I can see why you'd choose to have it perhaps just once a year, it's very rich and very sweet, and contains no fibre whatsoever. But very very tasty! For the last couple of years, Jeff and I have incorporated her tradition into ours. This year, we did the same.
After Christmas Eve at Jeff's oldest brother's house, and just before we went to bed, we did the minor initial assemblage for the bread. In the morning we (and when I say we, I really mean Jeff) got out of bed and popped the tray into the oven. Cue amazing smells and Monkey Bread came again this Christmas.
Overnight Monkey Bread
You'll need a non-stick bundt pan, and a serving platter that is a couple of inches wider in diameter than the bundt pan.
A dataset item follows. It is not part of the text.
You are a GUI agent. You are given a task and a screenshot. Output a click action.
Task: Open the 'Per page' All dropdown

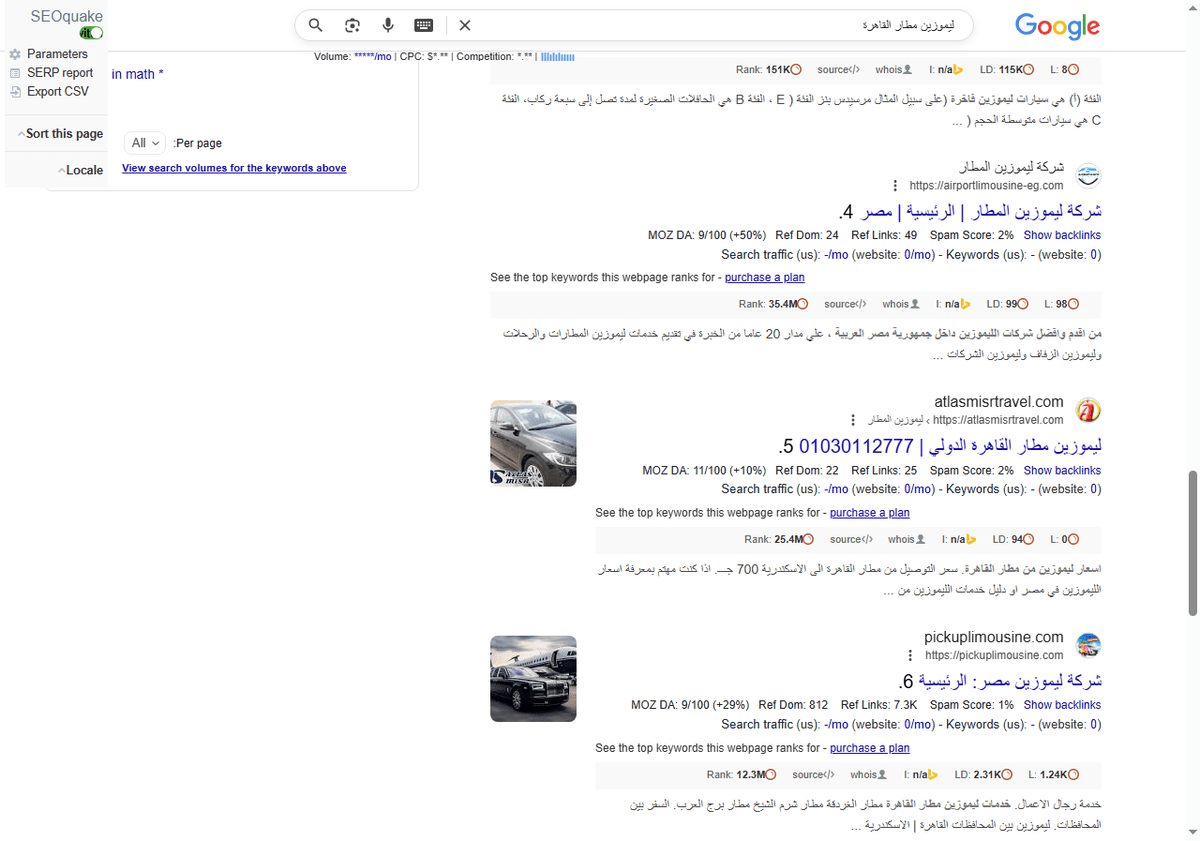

You'll also need a pyrex or other microwave safe item for melting butter, and a mixing bowl.
Package of frozen yeast rolls (the small frozen lumps, you'll need about 20-25)
1 package of vanilla pudding mix NOT instant
4 oz butter, melted
1/2 - 3/4 cup brown sugar
Optional - walnuts and raisins (We didn't use them this year, but I could see how they'd be good)
Combine the brown sugar and pudding mix together.
Put half of the yeast rolls into the bundt pan, pour half of the butter over the dough, and half of the brown sugar pudding mix.
Place the remaining rolls into the pan, pour remaining butter and sugar.pudding mixture over the rolls.
Cover the tea towel, and sit in a warm (not too warm!) place overnight.
Marvel at the effect of yeast and warmth.
Get a little unnerved at the sheer boisterousness of the yeast.
Preheat oven to 350 and place a cookie sheet under the bundt pan. Uncover the rolls and bake for 25 to 30 minutes.
Flip out onto the platter as soon as you can (without burning, but not leaving to set either) , and proceed to eat.
Jeff thinks it could be improved by basting all of the rolls individually before sprinkling the brown sugar/pudding mixture on top, so it'll cling to everything evenly.
Something to try next year. With the nuts and the raisins too.